===== GIVEN PASSAGE
Interpreting Imprecise Expressions:
Experiments with Kohonen's Self-Organizing Maps and Associative Memory

Timo Honkela and Ari M. Vepsäläinen


Proceedings of the International Conference on Artificial Neural Networks, ICANN '91, Helsinki, June 24th-28th, 1991, Vol 1, pp. 897-902.

Abstract

A vast majority of the present computer models of natural language processing are based on symbol manipulation, and especially work concerning semantics relies heavily on formal symbolic logic. Resulting models consist of a set of entities and relations connecting those entities. Words in natural languages, however, seldom are entities with such precise meanings and, therefore, cannot be accurately modelled with symbolic logic. The meaning of a word, say 'big', is not an entity with fixed boundaries precisely and constantly separating what is big from everything that is not big. Much more commonly, a meaning is fuzzy and changing, biased at any moment by the particular context. As such, words and their meanings bear an underlying similarity to self-organizing neural network computer models. We argue that such connectionist models have substantial advantages for dealing with knowledge acquisition and for handling context-dependency, exceptions, and the relations between words and meanings. In the present paper we present simulations in which Kohonen's self-organizing feature maps and associative memory are used to model the interpretation of some imprecise expressions. We also show some results on how to model the subjectivity of meanings.
==========
===== EXTRACTED INFORMATION
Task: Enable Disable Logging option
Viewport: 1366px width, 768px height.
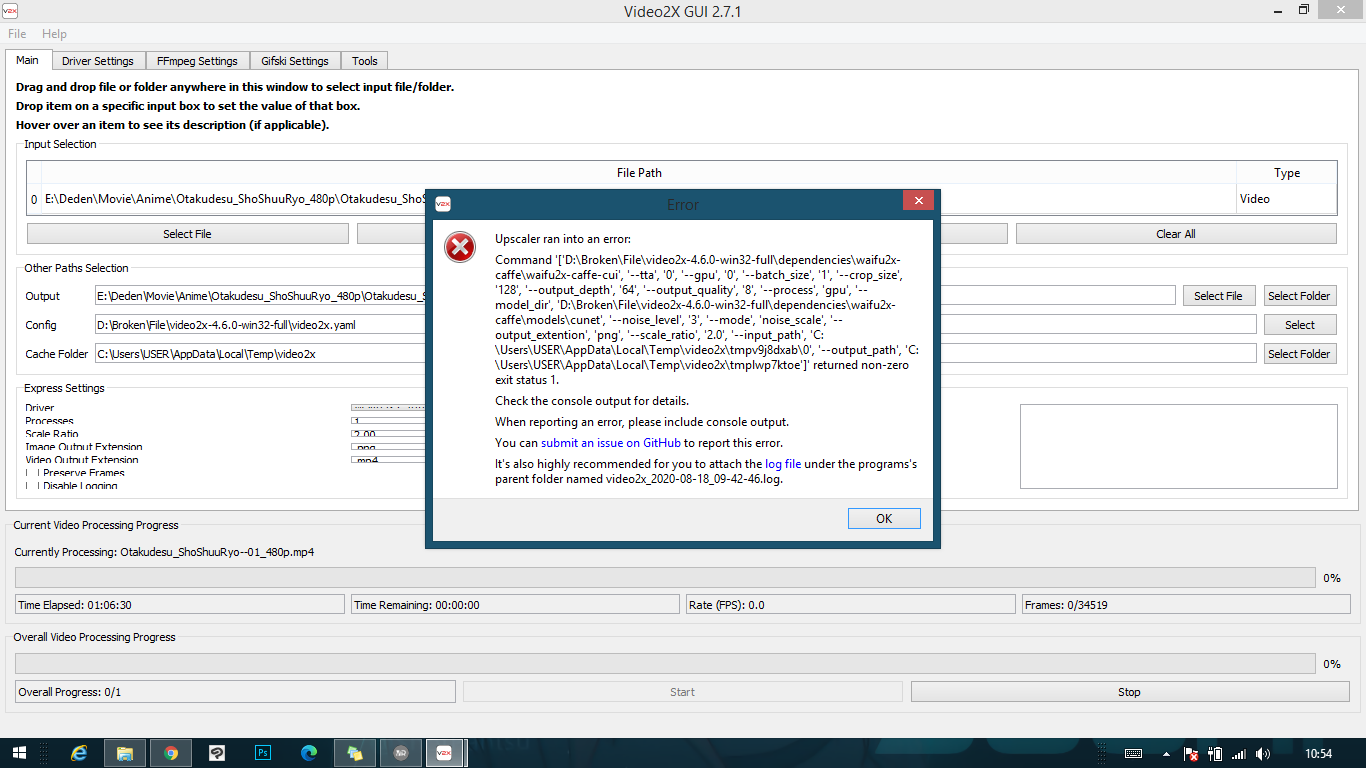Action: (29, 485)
==========
===== EXTRACTED INFORMATION
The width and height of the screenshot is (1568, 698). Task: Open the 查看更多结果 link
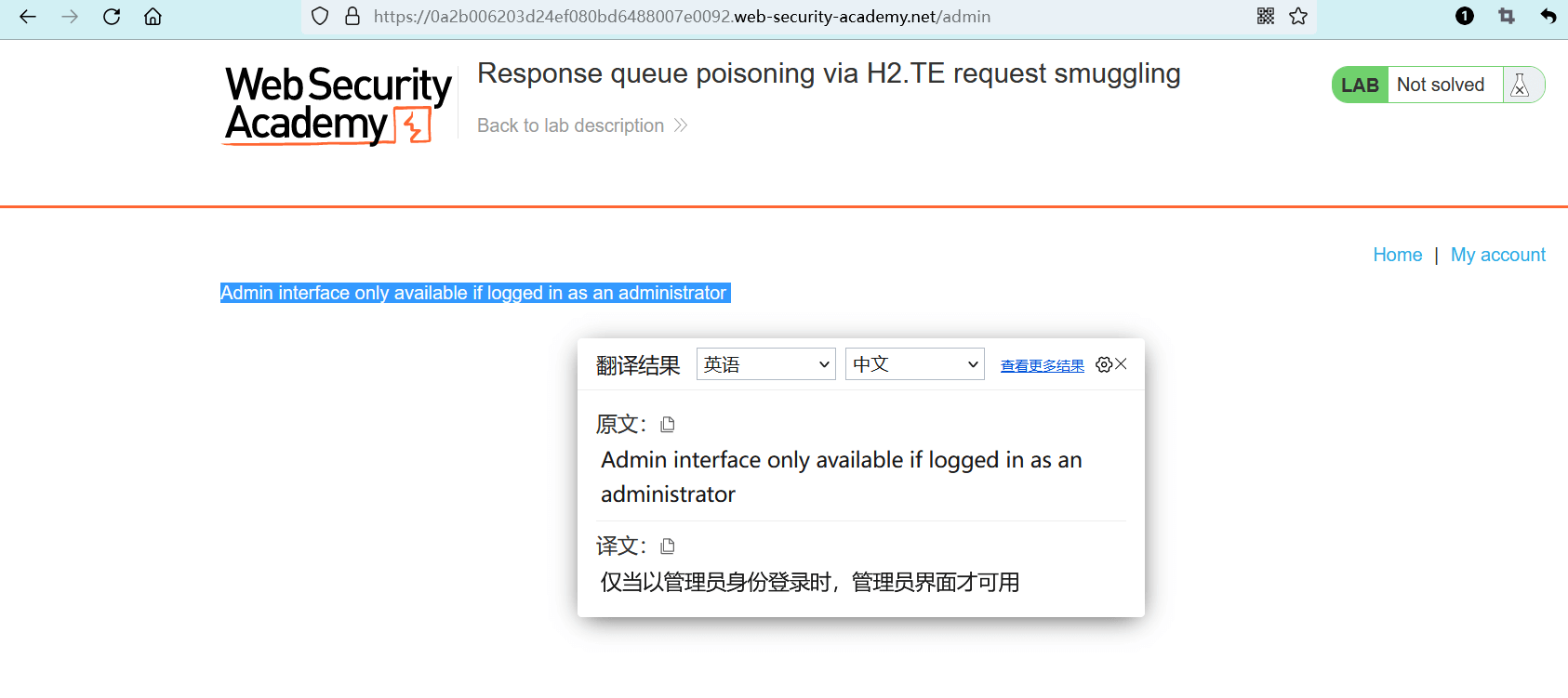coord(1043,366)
==========
===== EXTRACTED INFORMATION
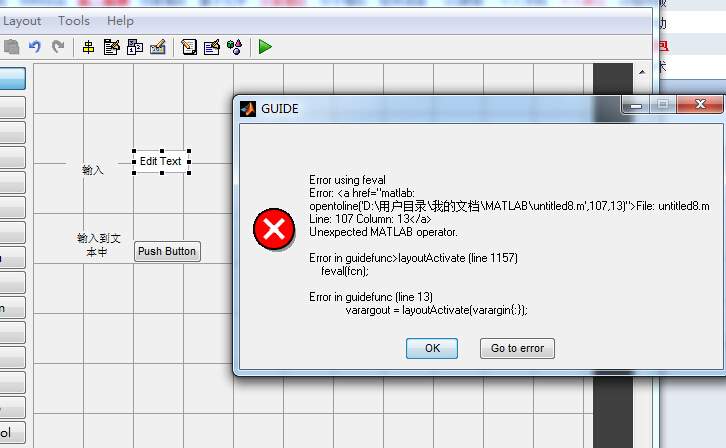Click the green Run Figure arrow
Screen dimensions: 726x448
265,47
==========
EXERCISE BRIEF
Please list everything that, according to the abstract on interpreting imprecise expressions, connectionist models have substantial advantages for dealing with or handling.

REPLY TO THE TASK
- knowledge acquisition
- context-dependency
- exceptions
- the relations between words and meanings